Еще помню, когда все ушли из зала и остались все свои, а в окнах на сцене, в глубине, прятались актеры Таганки, — я знала, что они там, что они там прячутся, — я им крикнула: «Будьте вы прокляты! Волки!»
Они ведь и потом между собой грызлись. Филатов на очередном собрании даже как-то сказал: «Вы чего? Вот уже нет в театре никого и ничего, что бы нам позволяло так вести себя. А мы все грыземся, грыземся, грыземся! Правильно она сказала (это про меня) — волки, вот мы кто!» Не помню точно, когда это было. Уже после того, как приехал Любимов, кажется… Сама не слышала, но из театра передали, что вот так сказал Филатов.
И еще о Лене. О Леониде Филатове, который уже трижды обозначил, что его болезнь — это расплата за то, как он поступил с Эфросом. Когда-то давно, услышав об этом, я написала ему письмо. Но так и не отослала. Я писала: «Леня, не кори себя. Потому что если тебя простил при жизни Анатолий Васильевич, то людям ты уже не подсуден».
Еще я писала в этом письме, как невыносимо для меня произносить некоторые фамилии.
Как получилось, что Анатолий Васильевич простил Леню? Как это произошло?
На Таганке шла премьера. «Мизантроп», а может быть «Прекрасное воскресенье для пикника», не помню точно… И Анатолий Васильевич увидел, что Леня прячется от него — то где-то в фойе за колонной, то в администраторской. Эфрос подошел к нему и сказал: «Леня, а что вы прячетесь? Вы пришли в свой театр. Проходите, будьте желанным гостем, если уж вы теперь в другом театре. И не надо бегать по углам — садитесь в зал. Вы пришли в свой театр, в свой дом». Видимо, Леню это поразило. Как, впрочем, всегда поражала высота и благородство Анатолия Васильевича.

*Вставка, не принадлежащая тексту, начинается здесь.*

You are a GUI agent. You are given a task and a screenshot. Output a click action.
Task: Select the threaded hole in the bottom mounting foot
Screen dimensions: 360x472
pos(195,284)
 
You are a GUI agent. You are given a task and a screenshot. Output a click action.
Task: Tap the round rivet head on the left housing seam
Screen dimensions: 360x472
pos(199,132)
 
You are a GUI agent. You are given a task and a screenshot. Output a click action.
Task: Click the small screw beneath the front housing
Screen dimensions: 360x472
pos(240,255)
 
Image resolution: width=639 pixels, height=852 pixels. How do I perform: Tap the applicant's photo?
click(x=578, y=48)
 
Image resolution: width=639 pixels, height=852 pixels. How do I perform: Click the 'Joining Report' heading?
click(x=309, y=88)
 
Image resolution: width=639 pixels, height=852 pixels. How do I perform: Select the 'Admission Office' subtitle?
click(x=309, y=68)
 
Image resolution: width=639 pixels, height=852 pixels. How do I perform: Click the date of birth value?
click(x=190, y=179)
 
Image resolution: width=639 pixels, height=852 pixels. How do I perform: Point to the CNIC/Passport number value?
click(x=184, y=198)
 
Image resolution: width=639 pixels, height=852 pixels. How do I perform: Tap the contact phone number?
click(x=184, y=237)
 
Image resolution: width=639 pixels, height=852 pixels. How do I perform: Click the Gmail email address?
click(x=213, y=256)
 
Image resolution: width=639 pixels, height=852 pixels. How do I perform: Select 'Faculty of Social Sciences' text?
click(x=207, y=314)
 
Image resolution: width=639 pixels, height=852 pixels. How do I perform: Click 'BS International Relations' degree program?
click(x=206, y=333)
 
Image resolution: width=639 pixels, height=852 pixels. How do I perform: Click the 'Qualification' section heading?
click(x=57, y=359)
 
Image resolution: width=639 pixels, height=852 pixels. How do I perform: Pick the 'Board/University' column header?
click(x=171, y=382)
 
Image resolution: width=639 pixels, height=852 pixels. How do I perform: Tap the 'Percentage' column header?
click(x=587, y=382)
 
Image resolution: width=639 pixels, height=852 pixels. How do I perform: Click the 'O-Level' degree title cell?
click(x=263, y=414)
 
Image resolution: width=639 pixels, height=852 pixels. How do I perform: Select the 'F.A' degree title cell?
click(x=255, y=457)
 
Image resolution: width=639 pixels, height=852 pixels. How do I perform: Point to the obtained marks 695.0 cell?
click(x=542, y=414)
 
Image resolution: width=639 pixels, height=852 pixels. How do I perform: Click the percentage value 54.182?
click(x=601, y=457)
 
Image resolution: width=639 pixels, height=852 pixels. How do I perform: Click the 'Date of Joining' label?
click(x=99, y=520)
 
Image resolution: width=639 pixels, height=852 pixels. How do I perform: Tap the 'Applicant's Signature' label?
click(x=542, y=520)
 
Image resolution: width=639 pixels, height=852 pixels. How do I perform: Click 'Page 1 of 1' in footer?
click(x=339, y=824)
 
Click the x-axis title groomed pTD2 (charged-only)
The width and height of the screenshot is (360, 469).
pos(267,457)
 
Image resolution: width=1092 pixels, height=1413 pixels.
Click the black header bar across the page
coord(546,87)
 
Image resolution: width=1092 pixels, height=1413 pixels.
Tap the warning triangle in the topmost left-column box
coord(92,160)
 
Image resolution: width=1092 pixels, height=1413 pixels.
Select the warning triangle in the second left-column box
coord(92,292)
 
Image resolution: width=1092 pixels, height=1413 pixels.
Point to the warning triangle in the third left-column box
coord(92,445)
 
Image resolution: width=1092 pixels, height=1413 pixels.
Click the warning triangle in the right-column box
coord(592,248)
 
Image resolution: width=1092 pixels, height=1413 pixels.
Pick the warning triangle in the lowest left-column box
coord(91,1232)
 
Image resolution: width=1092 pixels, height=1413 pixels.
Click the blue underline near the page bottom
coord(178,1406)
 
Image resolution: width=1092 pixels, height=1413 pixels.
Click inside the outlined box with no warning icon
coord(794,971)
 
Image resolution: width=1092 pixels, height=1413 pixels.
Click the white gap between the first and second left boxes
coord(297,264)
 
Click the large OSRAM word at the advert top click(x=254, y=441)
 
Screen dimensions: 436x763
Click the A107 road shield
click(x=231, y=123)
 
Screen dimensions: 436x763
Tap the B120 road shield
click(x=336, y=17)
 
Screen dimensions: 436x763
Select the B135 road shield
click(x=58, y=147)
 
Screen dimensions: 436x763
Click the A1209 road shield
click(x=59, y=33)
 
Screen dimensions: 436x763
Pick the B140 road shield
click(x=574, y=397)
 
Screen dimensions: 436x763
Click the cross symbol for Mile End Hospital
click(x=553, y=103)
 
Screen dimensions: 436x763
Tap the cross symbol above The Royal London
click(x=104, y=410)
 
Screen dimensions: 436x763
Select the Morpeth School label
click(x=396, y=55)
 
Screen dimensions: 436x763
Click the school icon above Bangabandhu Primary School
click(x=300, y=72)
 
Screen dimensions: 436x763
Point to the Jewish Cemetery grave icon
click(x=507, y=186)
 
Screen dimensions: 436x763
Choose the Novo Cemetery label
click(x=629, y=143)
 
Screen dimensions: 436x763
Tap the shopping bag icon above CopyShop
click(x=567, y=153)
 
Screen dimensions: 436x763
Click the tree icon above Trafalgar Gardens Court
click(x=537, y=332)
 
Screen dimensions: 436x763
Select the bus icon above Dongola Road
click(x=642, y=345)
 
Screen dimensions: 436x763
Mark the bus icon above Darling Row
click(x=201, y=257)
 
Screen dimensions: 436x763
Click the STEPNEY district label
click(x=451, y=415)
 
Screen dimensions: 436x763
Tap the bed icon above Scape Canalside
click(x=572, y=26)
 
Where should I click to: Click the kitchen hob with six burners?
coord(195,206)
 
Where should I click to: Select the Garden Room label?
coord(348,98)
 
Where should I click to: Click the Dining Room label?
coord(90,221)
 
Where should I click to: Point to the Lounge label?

И даже будучи прощенным, он не может сам себе этого простить. И то, что ему кажется, будто его болезнь — это расплата за его отношение к Анатолию Васильевичу, что это связано с прошлым, — это уже Ленина совесть. Что делает ему честь. И, конечно, хочется его успокоить и пожелать ему всяческого здоровья. Но вот рука не поднималась отправить ему это письмо…
Мне рассказали, что, когда Любимову — чуть ли не в самолете — сообщили, что Эфрос умер, первые фразы его были: «Я не виноват! Я не виноват!»
Может быть, это легенда. Но А. Гершкович в той же своей статье вспоминает о сходной реакции: «Я пришел в тот день к Любимову, как мы договорились раньше. Я увидел его растерянным. Юрий Петрович был бледен. Он сказал мне: „Этого я не ожидал…“»
Звучит почти как — «Я не виноват».
Тот, кто не имеет отношения к смерти другого человека, вряд ли выдаст такую реакцию на сообщение о его смерти. Вот мне про кого-то скажут — он умер. Мало ли какая фраза в ответ может прозвучать, какая угодно — кроме «Я не виновата!» Или даже: «Этого я не ожидала…»
Больше всего мучает и остается непонятным: как могло случиться, что он ушел, а мы все, рядом бывшие, не смогли удержать его, спасти…
«Люблю грозу в начале мая…» Я любила ее в любой месяц года. Когда где-нибудь на юге, ночью, она начиналась со смерчем, я выскакивала радостно на балкон и, воздев руки, беззвучно ликовала, призывая продлить это буйство.